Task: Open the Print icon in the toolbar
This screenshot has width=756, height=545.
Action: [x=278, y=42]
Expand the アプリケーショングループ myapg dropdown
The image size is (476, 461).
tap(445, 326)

## WORK TASK
Set down the records again, exactly.

## EXPECTED ANSWER
Task: Open the Print icon in the toolbar
This screenshot has width=756, height=545.
Action: [x=278, y=42]
Expand the アプリケーショングループ myapg dropdown
The image size is (476, 461).
tap(445, 326)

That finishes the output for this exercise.